An afterload reducer, on the other hand, will attempt to cause afterload reduction by reducing the systemic vascular resistance. This decreases the “load” on the heart, which improves cardiac output. An added advantage to this approach is that many of these drugs will improve renal blood flow, which enhances urinary output and may reduce preload as well.

Captopril and other ACE inhibitors will prevent the conversion of angiotensin I in the blood to angiotensin II by inhibiting the action of angiotensin-converting enzyme.  This results in vasodilation, reduction in systemic blood pressure, and reduction in afterload.  Aldosterone secretion is reduced, which has an effect on renal sodium reuptake and resultant water reuptake. This will reduce preload secondarily.   Intravenous captopril will improve cardiac output within fifteen minutes of administration.
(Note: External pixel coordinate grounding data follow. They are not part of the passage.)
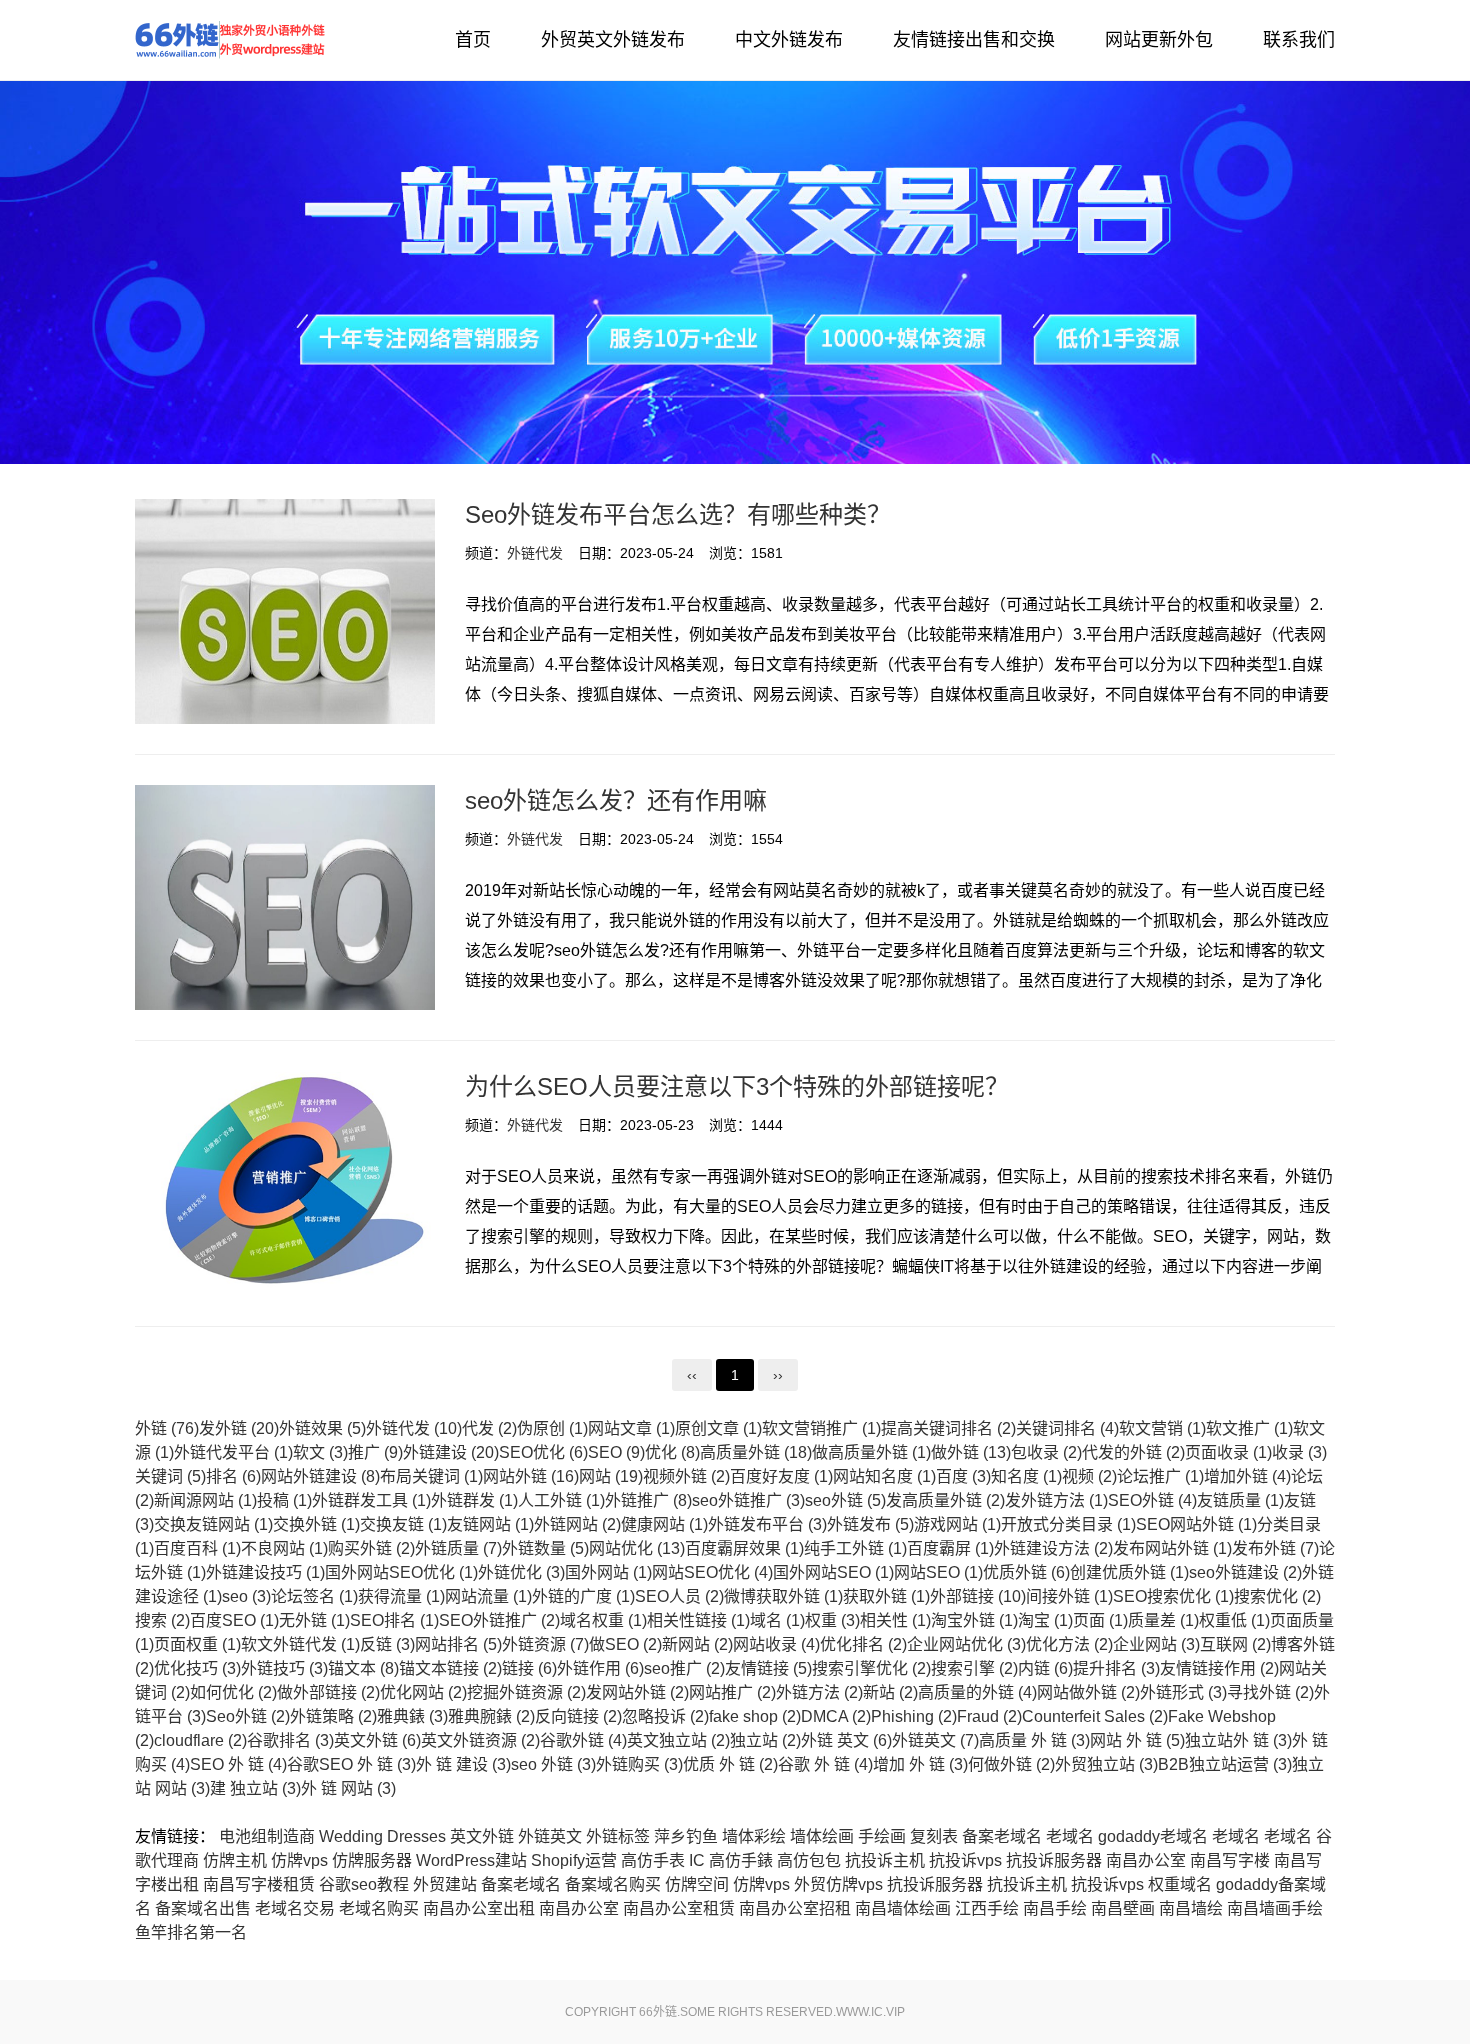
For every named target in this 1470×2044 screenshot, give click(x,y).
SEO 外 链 (238, 1764)
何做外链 (1011, 1764)
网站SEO (938, 1572)
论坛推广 (1160, 1476)
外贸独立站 (1106, 1764)
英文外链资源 (480, 1740)
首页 (473, 40)
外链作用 (600, 1668)
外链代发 (230, 40)
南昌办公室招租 (795, 1908)
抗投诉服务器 (1054, 1860)
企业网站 (1156, 1644)
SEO (616, 1452)
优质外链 (1026, 1572)
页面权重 (197, 1644)
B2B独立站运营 (1225, 1764)
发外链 (239, 1428)
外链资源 (545, 1644)
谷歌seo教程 (364, 1884)
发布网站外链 (1172, 1548)
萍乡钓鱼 (686, 1836)
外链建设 (451, 1452)
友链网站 (490, 1524)
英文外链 (377, 1740)
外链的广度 (583, 1596)
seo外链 (845, 1500)
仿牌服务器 (372, 1860)
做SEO (625, 1644)
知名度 (1026, 1476)
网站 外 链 (1137, 1740)
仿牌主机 (235, 1860)
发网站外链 (637, 1692)
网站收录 (776, 1644)
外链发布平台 (767, 1524)
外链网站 (577, 1524)
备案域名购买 (613, 1884)
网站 (611, 1476)
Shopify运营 (574, 1860)
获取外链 (886, 1596)
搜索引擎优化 (871, 1668)
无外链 (314, 1620)
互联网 (1235, 1644)
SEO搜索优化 (1173, 1596)
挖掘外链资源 (526, 1692)
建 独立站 (255, 1788)
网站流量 (488, 1596)
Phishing (914, 1716)
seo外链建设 (1245, 1572)
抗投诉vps (965, 1860)
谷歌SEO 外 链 (351, 1764)
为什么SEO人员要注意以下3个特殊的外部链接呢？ (737, 1086)
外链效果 (322, 1428)
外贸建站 (445, 1884)
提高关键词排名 (948, 1428)
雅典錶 (412, 1716)
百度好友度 (781, 1476)
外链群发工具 (371, 1500)
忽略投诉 (665, 1716)
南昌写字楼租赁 (259, 1884)
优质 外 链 (730, 1764)
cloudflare (200, 1740)
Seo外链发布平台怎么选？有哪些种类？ (678, 514)
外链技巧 (284, 1668)
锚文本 (363, 1668)
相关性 (895, 1620)
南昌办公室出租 (479, 1908)
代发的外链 (1133, 1452)
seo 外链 (553, 1764)
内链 (1045, 1668)
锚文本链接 (450, 1668)
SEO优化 (543, 1452)
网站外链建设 (320, 1476)
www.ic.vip (870, 2012)
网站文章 (631, 1428)
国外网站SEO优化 (401, 1572)
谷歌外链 (583, 1740)
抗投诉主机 (885, 1860)
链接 (529, 1668)
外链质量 (458, 1548)
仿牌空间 (697, 1884)
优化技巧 (197, 1668)
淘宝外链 (974, 1620)
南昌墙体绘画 (903, 1908)
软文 (320, 1452)
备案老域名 (1002, 1836)
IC (697, 1860)
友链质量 (1240, 1500)
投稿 (284, 1500)
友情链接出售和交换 (974, 40)
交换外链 (316, 1524)
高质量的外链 (977, 1692)
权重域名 (1180, 1884)
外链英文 (935, 1740)
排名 (233, 1476)
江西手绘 (987, 1908)
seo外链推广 (748, 1500)
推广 (375, 1452)
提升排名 (1116, 1668)
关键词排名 (1067, 1428)
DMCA (836, 1716)
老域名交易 (295, 1908)
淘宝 (1045, 1620)
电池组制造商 (267, 1836)
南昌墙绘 (1191, 1908)
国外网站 (608, 1572)
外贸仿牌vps (838, 1884)
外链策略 (333, 1716)
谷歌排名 (290, 1740)
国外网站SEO (833, 1572)
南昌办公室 (1146, 1860)
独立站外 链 (1238, 1740)
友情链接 (768, 1668)
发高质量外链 (945, 1500)
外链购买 (639, 1764)
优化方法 (1069, 1644)
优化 (672, 1452)
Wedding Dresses (382, 1836)
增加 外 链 (920, 1764)
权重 (832, 1620)
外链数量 (545, 1548)
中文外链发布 (789, 40)
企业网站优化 (966, 1644)
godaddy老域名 (1153, 1836)
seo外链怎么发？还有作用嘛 (616, 800)
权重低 (1234, 1620)
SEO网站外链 (1196, 1524)
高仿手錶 (741, 1860)
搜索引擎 (974, 1668)
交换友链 (403, 1524)
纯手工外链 (855, 1548)
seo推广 (684, 1668)
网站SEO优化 (712, 1572)
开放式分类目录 (1068, 1524)
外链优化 (521, 1572)
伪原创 (552, 1428)
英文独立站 (678, 1740)
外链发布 (870, 1524)
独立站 (765, 1740)
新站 (890, 1692)
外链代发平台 (233, 1452)
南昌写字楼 (1230, 1860)
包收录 (1046, 1452)
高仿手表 (653, 1860)
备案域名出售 (203, 1908)
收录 (1299, 1452)
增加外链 (1247, 1476)
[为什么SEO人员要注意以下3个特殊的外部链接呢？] (285, 1183)
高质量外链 (756, 1452)
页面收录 (1228, 1452)
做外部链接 (328, 1692)
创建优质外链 (1129, 1572)
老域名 (1070, 1836)
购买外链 (371, 1548)
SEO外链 (1152, 1500)
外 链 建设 (463, 1764)
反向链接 (578, 1716)
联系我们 (1299, 40)
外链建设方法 (1053, 1548)
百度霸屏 (950, 1548)
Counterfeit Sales (1095, 1716)
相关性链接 (698, 1620)
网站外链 (531, 1476)
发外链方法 (1056, 1500)
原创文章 (718, 1428)
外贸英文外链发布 (613, 40)
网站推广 (732, 1692)
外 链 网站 (348, 1788)
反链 (387, 1644)
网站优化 (637, 1548)
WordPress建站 (471, 1860)
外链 (167, 1428)
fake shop (755, 1716)
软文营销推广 (821, 1428)
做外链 (971, 1452)
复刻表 (934, 1836)
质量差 (1163, 1620)
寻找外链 (1270, 1692)
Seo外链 (248, 1716)
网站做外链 (1088, 1692)
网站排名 (458, 1644)
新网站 (697, 1644)
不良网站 (284, 1548)
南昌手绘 (1055, 1908)
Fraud (989, 1716)
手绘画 (882, 1836)
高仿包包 (809, 1860)
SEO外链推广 (499, 1620)
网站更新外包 (1159, 40)
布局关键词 (431, 1476)
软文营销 (1162, 1428)
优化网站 (423, 1692)
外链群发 (474, 1500)
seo (246, 1596)
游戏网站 (957, 1524)
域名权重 (603, 1620)
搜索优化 (1277, 1596)
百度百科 (197, 1548)
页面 (1100, 1620)
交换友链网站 (213, 1524)
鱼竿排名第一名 (191, 1932)
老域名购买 (379, 1908)
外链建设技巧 (265, 1572)
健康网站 (664, 1524)
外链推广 (648, 1500)
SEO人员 (679, 1596)
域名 (777, 1620)
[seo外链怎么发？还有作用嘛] (285, 897)
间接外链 (1069, 1596)
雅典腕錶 (491, 1716)
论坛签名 (314, 1596)
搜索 (162, 1620)
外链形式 (1183, 1692)
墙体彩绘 (754, 1836)
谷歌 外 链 (825, 1764)
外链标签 (618, 1836)
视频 (1089, 1476)
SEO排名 (394, 1620)
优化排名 (863, 1644)
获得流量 (401, 1596)
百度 (963, 1476)
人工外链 (561, 1500)
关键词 (170, 1476)
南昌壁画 (1123, 1908)
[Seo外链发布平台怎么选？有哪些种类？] (285, 611)
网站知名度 (884, 1476)
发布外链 (1275, 1548)
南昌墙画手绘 (1275, 1908)
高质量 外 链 (1034, 1740)
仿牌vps (299, 1860)
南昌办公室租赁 (679, 1908)
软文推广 (1249, 1428)
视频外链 (686, 1476)
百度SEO (234, 1620)
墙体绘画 (822, 1836)
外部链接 (978, 1596)
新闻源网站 (205, 1500)
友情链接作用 (1219, 1668)
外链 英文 (846, 1740)
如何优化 (233, 1692)
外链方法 (819, 1692)
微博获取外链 (783, 1596)
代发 (489, 1428)
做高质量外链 (871, 1452)
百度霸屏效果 (744, 1548)
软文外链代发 (300, 1644)
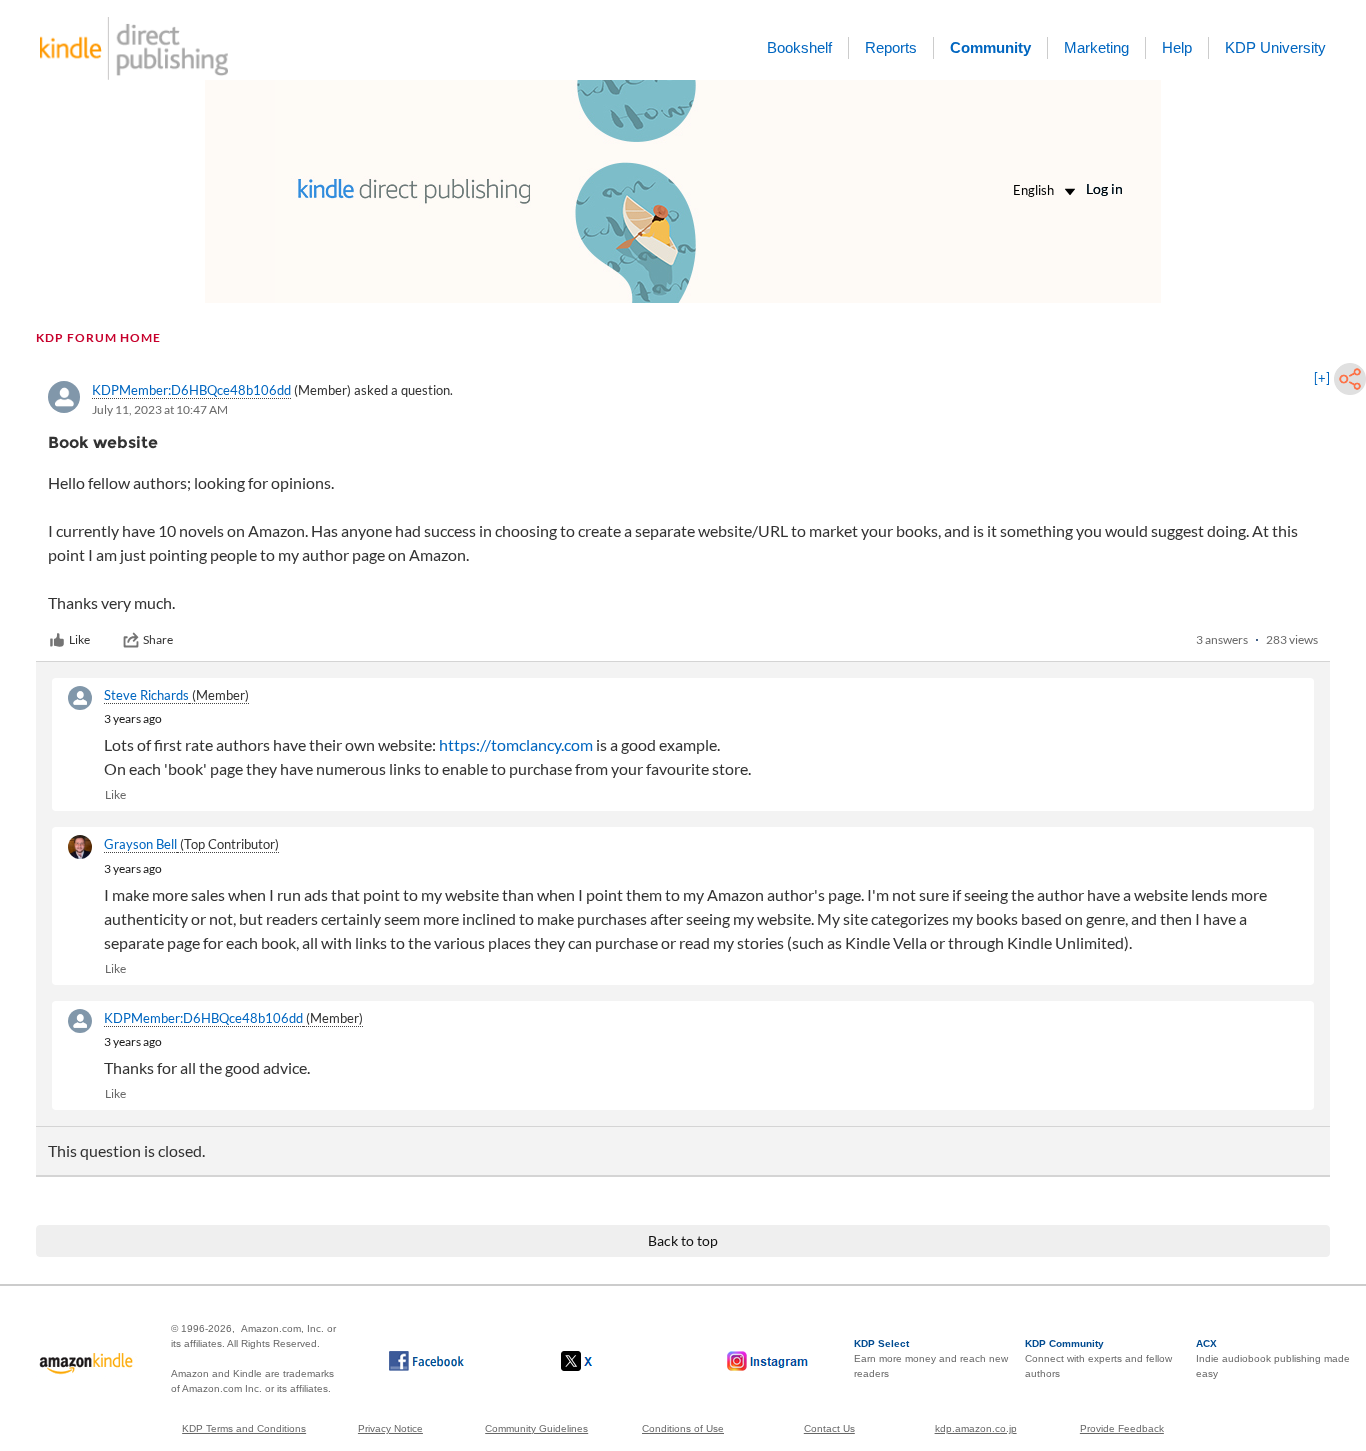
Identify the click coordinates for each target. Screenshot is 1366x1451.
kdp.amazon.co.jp (976, 1428)
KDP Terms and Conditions (244, 1428)
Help (1177, 47)
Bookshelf (799, 47)
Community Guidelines (536, 1428)
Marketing (1096, 47)
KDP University (1275, 47)
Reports (891, 47)
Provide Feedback (1122, 1428)
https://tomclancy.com (516, 744)
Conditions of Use (683, 1428)
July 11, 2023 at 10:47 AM (160, 409)
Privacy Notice (390, 1428)
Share (158, 639)
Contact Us (829, 1428)
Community (990, 47)
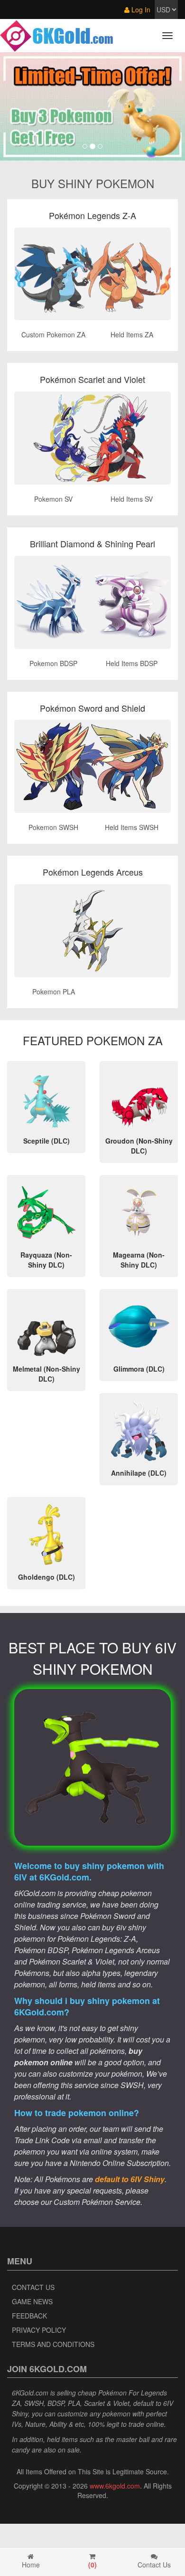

Nitroprusside directly acts on vascular smooth muscle, causing it to relax.  By relaxing arterial smooth muscle, the systemic vascular resistance will decrease and blood pressure will be reduced. The major effect of nitroprusside is on the arteries, meaning that it affects afterload more than preload.  It does, however, relax venous smooth muscle, reducing the preload to a lesser degree.  Within minutes of intravenous administration, the cardiac output will be improved and heart failure symptoms will diminish. It works best in heart failure patients that have pulmonary edema and hypertension.